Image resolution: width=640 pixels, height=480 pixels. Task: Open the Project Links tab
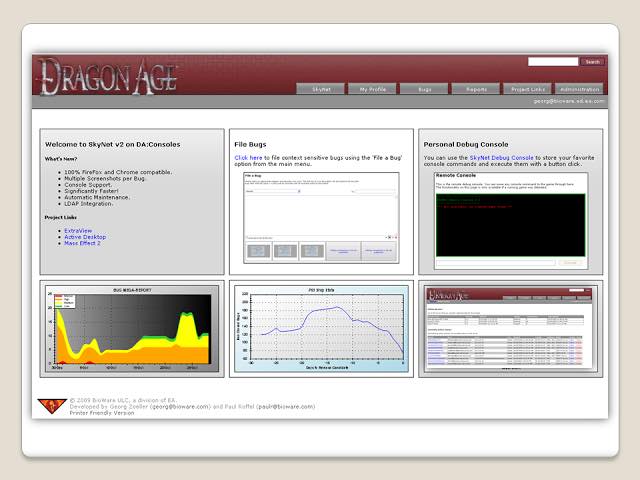coord(527,89)
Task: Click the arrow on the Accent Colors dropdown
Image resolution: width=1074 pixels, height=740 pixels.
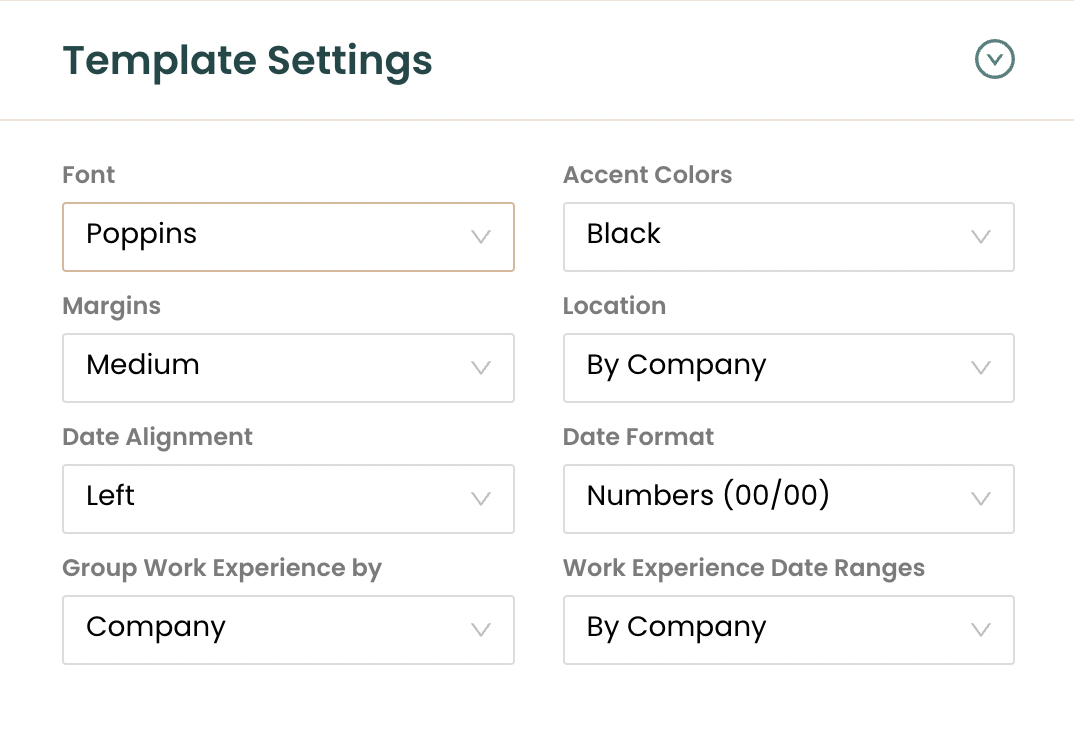Action: [981, 237]
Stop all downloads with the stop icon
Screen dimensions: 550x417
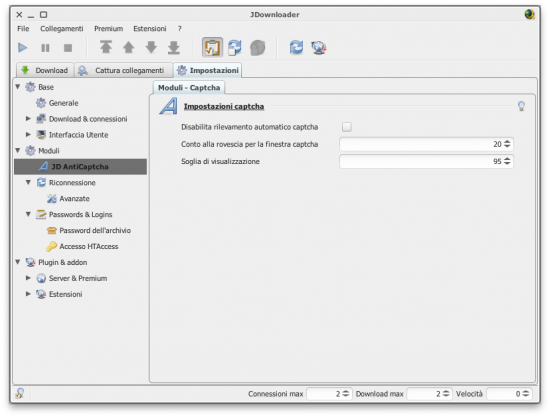click(68, 47)
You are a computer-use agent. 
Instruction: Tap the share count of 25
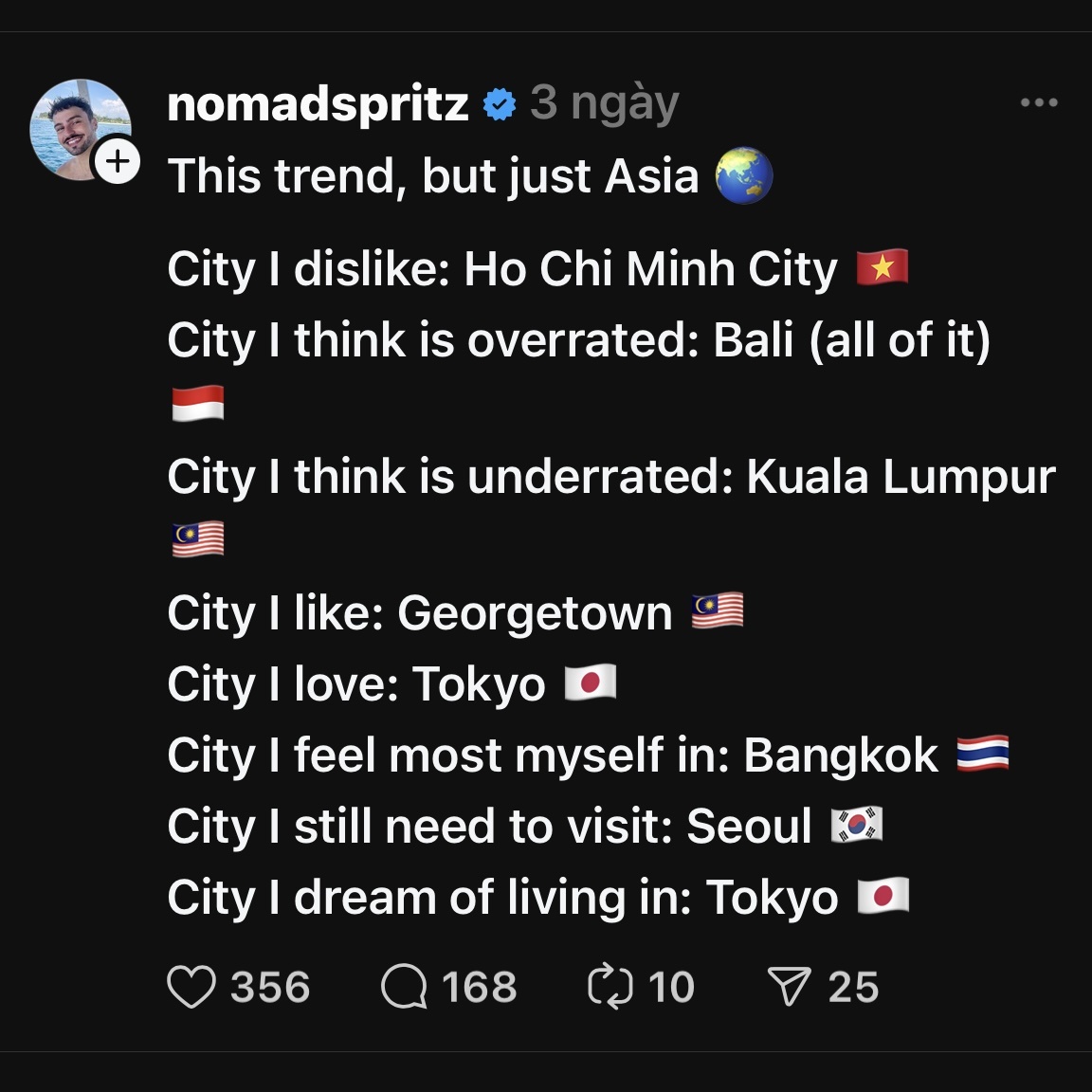tap(853, 987)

Set problem: Could you render the listing above as a JSON list of strings, one string per line, with blank lines and the pictures left out?

Result for this exercise:
[
  "Image resolution: width=640 pixels, height=480 pixels. Task: Open the Project Links tab",
  "coord(527,89)",
  "Task: Click the arrow on the Accent Colors dropdown",
  "Image resolution: width=1074 pixels, height=740 pixels.",
  "Action: [981, 237]",
  "Stop all downloads with the stop icon",
  "Screen dimensions: 550x417",
  "click(68, 47)",
  "You are a computer-use agent. ",
  "Instruction: Tap the share count of 25",
  "tap(853, 987)"
]